Kenya, through the Communications Commission of Kenya (CCK), chairs EACO and will ensure that regulators from Kenya, Tanzania, Rwanda, and Burundi are involved in the study.

“EACO has secured funds for international roaming charges in the East African region,” stated an advert seeking a lead consultant for the study.

It stated that the consultant must have a comprehensive understanding of roaming charges, infrastructure connectivity, and the telecommunication market in the East African region. Experience and familiarity with the roaming values and chain pricing is also required.

According to the CCK director, Mr Francis Wangusi, roaming charges have a direct impact on regional trade and free movement of people. “To this end, there have been regional efforts, at ministerial level, to develop a fair and equitable charging framework to facilitate regional roaming. The ministers responsible for ICT from Kenya, Rwanda, Uganda, and South Sudan have had several meetings to discuss the high cost of international mobile voice, messaging, and data roaming. These will help hasten regional integration,” said Mr Wangusi.

The developments in lowering roaming charges come amid complaints by traders that roaming in the region is more expensive than in Asia and Europe, hence hurting business.

“The high tariffs are caused partly by taxes and are a great trade barrier, especially as the region pursues economic and political integration,” said ICT Cabinet secretary Fred Matiang’i.

Mobile operators, however, blame the rates on taxation of the recently introduced international traffic, adding that harmonisation should be hastened.

“The rates must be temporarily reduced before considering a cross-border study, which may take long as the gains of removal of taxes are immediately transferred to customers,” said Safaricom CEO Bob Collymore.

The East African countries, apart from Kenya, have introduced specific taxes on international calls within the region, which have had a direct adverse impact on roaming and calling rates.

Uganda levies Sh7, Tanzania Sh10, Rwanda Sh9 and Burundi Sh13. Calls made by a Kenyan when roaming or calling directly from the country are subjected to the taxes.

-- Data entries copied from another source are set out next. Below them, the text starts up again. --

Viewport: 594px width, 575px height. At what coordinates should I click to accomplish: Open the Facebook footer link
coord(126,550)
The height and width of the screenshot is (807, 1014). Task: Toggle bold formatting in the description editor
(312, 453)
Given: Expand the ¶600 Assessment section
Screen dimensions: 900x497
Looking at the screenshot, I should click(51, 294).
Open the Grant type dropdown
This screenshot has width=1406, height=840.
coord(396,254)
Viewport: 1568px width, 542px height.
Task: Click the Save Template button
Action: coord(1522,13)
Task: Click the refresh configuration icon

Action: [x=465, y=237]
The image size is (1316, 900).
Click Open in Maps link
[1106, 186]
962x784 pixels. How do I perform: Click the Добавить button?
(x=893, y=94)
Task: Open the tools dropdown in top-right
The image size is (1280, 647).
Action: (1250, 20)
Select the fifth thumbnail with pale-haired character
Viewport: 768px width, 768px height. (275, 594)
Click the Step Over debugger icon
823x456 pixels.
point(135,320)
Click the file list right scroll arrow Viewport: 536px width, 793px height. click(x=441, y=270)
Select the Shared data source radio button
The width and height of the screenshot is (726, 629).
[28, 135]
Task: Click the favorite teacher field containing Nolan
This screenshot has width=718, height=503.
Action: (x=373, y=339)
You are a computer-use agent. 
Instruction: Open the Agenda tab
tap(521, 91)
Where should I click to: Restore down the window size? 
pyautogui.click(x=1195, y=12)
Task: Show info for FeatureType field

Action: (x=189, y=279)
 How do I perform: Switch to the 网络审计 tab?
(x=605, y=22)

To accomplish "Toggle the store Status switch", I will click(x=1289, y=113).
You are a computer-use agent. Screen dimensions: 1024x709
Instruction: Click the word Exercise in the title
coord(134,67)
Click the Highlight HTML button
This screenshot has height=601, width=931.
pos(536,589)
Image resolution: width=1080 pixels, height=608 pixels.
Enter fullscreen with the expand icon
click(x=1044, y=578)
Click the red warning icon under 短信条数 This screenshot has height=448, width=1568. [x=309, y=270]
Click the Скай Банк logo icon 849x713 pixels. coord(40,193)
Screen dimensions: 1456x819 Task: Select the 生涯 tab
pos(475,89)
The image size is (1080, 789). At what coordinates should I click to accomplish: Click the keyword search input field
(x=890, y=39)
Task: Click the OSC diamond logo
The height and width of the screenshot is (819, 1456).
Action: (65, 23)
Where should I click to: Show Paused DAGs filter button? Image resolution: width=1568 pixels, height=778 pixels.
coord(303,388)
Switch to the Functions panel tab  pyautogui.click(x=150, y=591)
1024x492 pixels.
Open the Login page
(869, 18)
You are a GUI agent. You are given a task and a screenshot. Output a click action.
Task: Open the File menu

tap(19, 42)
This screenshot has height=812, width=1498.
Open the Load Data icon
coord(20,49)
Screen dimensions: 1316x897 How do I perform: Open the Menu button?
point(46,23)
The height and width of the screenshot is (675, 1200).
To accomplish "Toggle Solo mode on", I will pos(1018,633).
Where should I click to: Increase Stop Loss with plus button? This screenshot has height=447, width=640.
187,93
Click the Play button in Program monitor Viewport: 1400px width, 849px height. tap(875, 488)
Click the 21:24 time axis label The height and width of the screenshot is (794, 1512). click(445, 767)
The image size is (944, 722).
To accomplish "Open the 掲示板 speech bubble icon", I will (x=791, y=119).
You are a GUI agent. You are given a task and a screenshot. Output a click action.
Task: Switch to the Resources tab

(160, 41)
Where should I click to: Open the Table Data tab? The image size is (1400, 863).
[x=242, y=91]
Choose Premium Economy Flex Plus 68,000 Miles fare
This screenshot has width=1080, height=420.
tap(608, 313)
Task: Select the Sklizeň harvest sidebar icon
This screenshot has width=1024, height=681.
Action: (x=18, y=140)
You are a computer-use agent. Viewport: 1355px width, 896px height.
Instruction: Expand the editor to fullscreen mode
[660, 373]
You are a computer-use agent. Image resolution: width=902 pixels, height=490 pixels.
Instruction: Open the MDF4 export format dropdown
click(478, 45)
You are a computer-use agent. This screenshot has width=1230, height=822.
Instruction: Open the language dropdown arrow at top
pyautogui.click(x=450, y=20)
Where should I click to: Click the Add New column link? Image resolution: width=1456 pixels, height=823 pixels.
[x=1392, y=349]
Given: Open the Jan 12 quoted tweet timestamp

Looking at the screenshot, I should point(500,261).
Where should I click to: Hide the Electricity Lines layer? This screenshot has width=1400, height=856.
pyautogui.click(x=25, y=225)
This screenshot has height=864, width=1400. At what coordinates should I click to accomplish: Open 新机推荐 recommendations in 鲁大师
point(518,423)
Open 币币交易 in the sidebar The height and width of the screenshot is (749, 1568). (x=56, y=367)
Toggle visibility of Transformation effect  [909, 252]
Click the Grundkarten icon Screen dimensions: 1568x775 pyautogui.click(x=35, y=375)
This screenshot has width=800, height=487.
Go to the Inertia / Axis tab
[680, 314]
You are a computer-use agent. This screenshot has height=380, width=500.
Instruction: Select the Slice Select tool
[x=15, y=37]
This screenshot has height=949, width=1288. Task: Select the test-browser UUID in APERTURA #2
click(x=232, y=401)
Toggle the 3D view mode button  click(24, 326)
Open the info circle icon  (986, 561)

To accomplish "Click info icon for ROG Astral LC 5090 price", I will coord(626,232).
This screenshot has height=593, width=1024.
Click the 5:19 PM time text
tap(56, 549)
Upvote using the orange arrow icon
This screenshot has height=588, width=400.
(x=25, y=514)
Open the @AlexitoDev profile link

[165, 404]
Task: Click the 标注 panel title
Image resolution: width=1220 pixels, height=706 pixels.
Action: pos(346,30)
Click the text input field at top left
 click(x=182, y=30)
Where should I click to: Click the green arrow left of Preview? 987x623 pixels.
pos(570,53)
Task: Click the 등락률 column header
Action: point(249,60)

Among solutions under consideration by EACO are defining wholesale and retail price caps for roaming based on best prices, harmonising SIM registration in the region to enable sharing of subscribers’ data, leveraging on ICT to improve service delivery and enhancing e-commerce.

The East African Chamber of Commerce, Industry and Agriculture supports the plan.

“It is high time the talks were concluded, further substantial progress towards an East Africa single market for telecoms is essential for strategic interests and economic progress,” said the organisation’s regional coordinator and chief executive, Mr Charles Kahuthu.